== Segment start ==

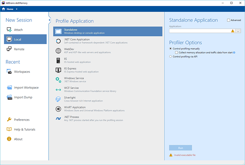This screenshot has height=165, width=245.
Task: Click the browse button beside Application field
Action: click(238, 31)
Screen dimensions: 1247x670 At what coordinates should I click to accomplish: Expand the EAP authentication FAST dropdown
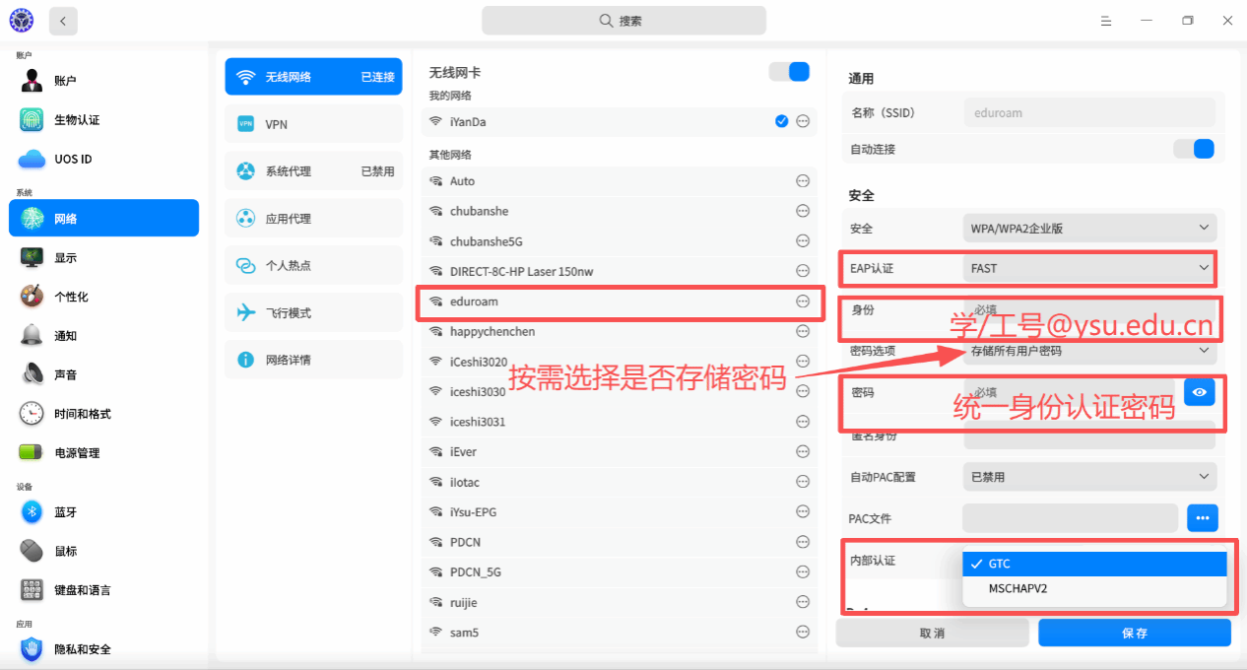tap(1088, 268)
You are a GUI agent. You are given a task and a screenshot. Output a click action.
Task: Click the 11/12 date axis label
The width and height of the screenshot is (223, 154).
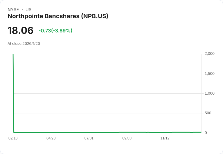point(165,138)
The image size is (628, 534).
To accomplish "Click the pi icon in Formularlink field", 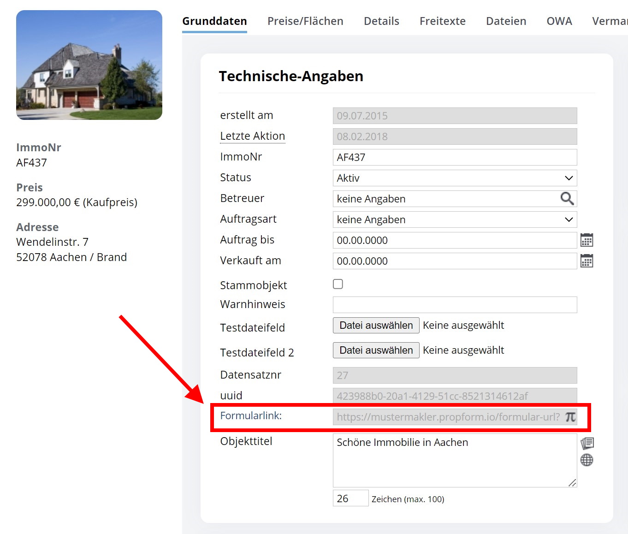I will tap(570, 417).
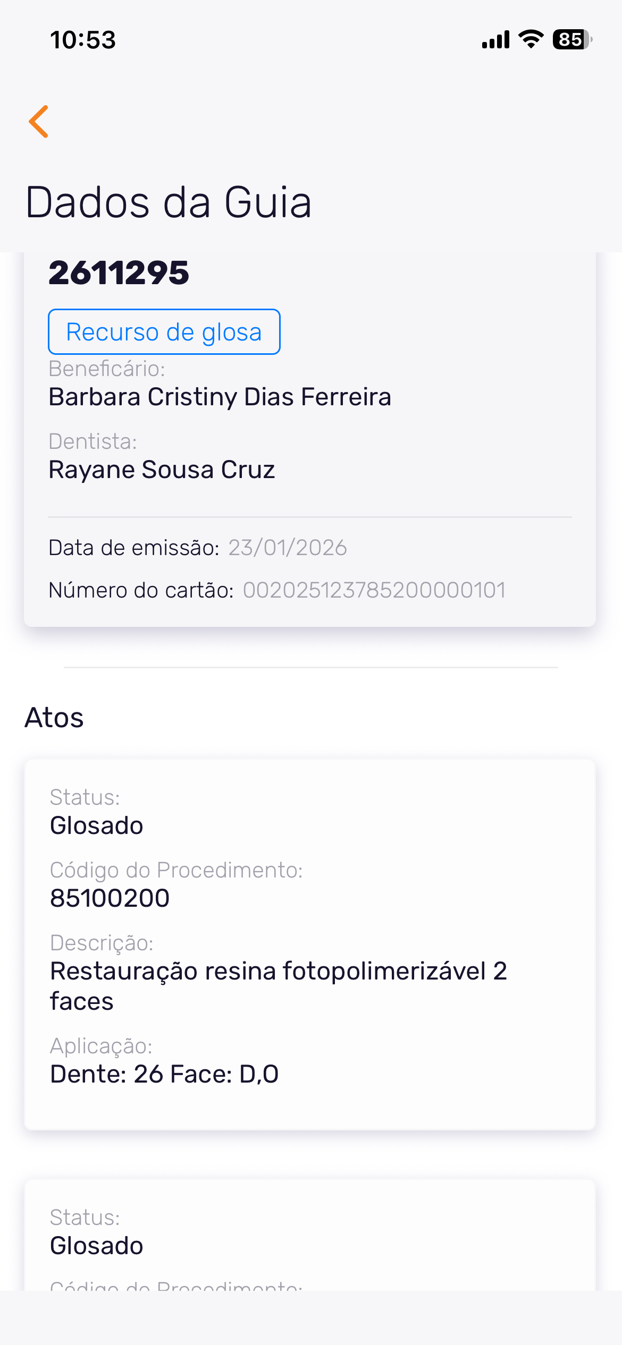Tap the issue date 23/01/2026
622x1345 pixels.
click(288, 548)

== Segment end ==

**EXERCISE PROMPT:**
Text only, no pictures: please print exactly the lines above from the line with "Screen dimensions: 1247x670" up to and including the line with "The image size is (628, 534).", and nothing else.

**REPLY TO THE TASK:**
Screen dimensions: 1247x670 At what coordinates should I click to accomplish: Expand the EAP authentication FAST dropdown
tap(1088, 268)
You are a GUI agent. You are given a task and a screenshot. Output a click action.
Task: Click the 11/12 date axis label
The width and height of the screenshot is (223, 154).
point(165,138)
The image size is (628, 534).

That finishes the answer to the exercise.